Drempelbedrag schatkistbankieren 
Het drempelbedrag schatkistbankieren is het maximale bedrag dat een decentrale overheid buiten de schatkist mag aanhouden. Het drempelbedrag is bedoeld om te voorkomen dat een provincie of gemeente elke dag de laatste euro naar de schatkist moet overboeken.
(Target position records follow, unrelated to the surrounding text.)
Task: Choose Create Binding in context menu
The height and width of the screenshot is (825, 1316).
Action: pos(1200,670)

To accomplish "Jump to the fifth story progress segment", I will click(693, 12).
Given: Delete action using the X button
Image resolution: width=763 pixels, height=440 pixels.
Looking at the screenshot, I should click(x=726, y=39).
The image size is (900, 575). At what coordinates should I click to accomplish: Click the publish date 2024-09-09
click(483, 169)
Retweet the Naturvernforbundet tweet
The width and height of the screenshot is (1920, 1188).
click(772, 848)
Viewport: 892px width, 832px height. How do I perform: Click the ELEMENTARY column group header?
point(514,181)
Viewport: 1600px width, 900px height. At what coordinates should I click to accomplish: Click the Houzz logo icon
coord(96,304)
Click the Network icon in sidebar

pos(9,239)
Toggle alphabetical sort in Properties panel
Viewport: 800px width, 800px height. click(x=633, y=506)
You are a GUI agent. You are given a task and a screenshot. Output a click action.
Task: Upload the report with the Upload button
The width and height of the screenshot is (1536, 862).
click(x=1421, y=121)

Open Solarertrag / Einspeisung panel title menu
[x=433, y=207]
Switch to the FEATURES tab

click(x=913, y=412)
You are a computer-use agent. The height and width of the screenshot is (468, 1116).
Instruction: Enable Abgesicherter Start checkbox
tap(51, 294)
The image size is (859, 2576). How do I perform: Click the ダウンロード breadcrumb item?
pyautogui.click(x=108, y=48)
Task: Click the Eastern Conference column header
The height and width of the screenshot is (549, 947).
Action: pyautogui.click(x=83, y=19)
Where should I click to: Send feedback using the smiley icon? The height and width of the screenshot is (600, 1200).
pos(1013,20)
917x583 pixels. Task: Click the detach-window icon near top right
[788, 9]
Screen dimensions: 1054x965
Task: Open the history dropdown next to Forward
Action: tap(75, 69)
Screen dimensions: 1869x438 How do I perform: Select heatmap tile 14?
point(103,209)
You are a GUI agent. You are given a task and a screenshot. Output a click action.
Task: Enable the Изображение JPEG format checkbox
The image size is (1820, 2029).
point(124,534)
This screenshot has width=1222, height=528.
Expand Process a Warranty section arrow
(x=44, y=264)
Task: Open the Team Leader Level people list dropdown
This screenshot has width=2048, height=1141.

De berekening van het drempelbedrag bestaat uit het begrotingstotaal vermenigvuldigd met 2%, voor zover het begrotingstotaal minder dan € 500 miljoen bedraagt. Voor een begrotingstotaal van € 500 miljoen of meer wordt het drempelbedrag verder verhoogd met 0,2% van het bedrag boven € 500 miljoen. Het minimum drempelbedrag bedraagt in alle gevallen € 1 miljoen. Voor onze provincie bedraagt het begrotingstotaal in 2023 € 594,3 miljoen. Het drempelbedrag wordt dan berekend als 2 % van € 500 miljoen (€ 10 miljoen), vermeerderd met 0,2% van € 94,3 miljoen (€ 0,2 miljoen).  Het drempelbedrag voor 2023 bedraagt daarmee € 10,2 miljoen.

Obligatieportefeuille

Terug naar navigatie - Obligatieportefeuille

Waarde
Op 30 juni 2022 bedroeg de nominale waarde van onze obligatieportefeuille € 74 miljoen. De marktwaarde bedroeg € 77 miljoen. In 2023 bedraagt de aflossing op de portefeuille € 27 miljoen. Dat betekent dat er eind 2023 dan nog  € 47 miljoen resteert. De vrijkomende middelen uit de obligatieportefeuille (zie de tabel hieronder) mogen we niet meer herbeleggen vanwege het verplichte schatkistbankieren. Onze portefeuille loopt op termijn dan ook terug naar nihil.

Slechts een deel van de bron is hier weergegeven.